Directions
The full listing, start to finish: write it out again exactly.

Data supplied
*** Begin section ***

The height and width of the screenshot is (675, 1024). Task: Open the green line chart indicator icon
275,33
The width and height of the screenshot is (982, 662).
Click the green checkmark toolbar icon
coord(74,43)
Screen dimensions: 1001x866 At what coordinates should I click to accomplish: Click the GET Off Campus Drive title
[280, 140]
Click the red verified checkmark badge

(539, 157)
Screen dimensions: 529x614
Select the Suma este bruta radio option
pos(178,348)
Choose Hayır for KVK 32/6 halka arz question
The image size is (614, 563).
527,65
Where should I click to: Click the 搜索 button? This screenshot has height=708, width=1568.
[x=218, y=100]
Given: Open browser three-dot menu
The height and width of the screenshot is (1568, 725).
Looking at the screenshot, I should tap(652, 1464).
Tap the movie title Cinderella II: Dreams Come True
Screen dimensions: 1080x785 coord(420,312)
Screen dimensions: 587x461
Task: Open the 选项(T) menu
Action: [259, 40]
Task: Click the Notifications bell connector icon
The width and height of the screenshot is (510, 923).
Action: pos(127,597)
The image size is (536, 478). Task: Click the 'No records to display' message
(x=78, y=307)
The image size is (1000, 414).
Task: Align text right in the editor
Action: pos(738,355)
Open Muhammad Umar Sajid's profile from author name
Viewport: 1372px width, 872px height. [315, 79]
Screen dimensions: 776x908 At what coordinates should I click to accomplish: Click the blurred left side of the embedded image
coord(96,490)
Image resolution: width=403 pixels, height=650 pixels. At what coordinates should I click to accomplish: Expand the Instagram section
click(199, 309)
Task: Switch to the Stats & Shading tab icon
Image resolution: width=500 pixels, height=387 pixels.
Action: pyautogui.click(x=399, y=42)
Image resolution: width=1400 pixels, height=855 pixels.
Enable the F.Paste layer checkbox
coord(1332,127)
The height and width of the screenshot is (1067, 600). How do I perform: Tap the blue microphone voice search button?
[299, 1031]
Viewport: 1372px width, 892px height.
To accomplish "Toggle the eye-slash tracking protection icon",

*** End section ***

Solved exercise
The height and width of the screenshot is (675, 1024). Task: Open the green line chart indicator icon
275,33
The width and height of the screenshot is (982, 662).
Click the green checkmark toolbar icon
coord(74,43)
Screen dimensions: 1001x866 At what coordinates should I click to accomplish: Click the GET Off Campus Drive title
[280, 140]
Click the red verified checkmark badge

(539, 157)
Screen dimensions: 529x614
Select the Suma este bruta radio option
pos(178,348)
Choose Hayır for KVK 32/6 halka arz question
The image size is (614, 563).
527,65
Where should I click to: Click the 搜索 button? This screenshot has height=708, width=1568.
[x=218, y=100]
Given: Open browser three-dot menu
The height and width of the screenshot is (1568, 725).
Looking at the screenshot, I should tap(652, 1464).
Tap the movie title Cinderella II: Dreams Come True
Screen dimensions: 1080x785 coord(420,312)
Screen dimensions: 587x461
Task: Open the 选项(T) menu
Action: [259, 40]
Task: Click the Notifications bell connector icon
The width and height of the screenshot is (510, 923).
Action: pos(127,597)
The image size is (536, 478). Task: Click the 'No records to display' message
(x=78, y=307)
The image size is (1000, 414).
Task: Align text right in the editor
Action: pos(738,355)
Open Muhammad Umar Sajid's profile from author name
Viewport: 1372px width, 872px height. [315, 79]
Screen dimensions: 776x908 At what coordinates should I click to accomplish: Click the blurred left side of the embedded image
coord(96,490)
Image resolution: width=403 pixels, height=650 pixels. At what coordinates should I click to accomplish: Expand the Instagram section
click(199, 309)
Task: Switch to the Stats & Shading tab icon
Image resolution: width=500 pixels, height=387 pixels.
Action: pyautogui.click(x=399, y=42)
Image resolution: width=1400 pixels, height=855 pixels.
Enable the F.Paste layer checkbox
coord(1332,127)
The height and width of the screenshot is (1067, 600). How do I perform: Tap the blue microphone voice search button?
[299, 1031]
Viewport: 1372px width, 892px height.
To accomplish "Toggle the eye-slash tracking protection icon",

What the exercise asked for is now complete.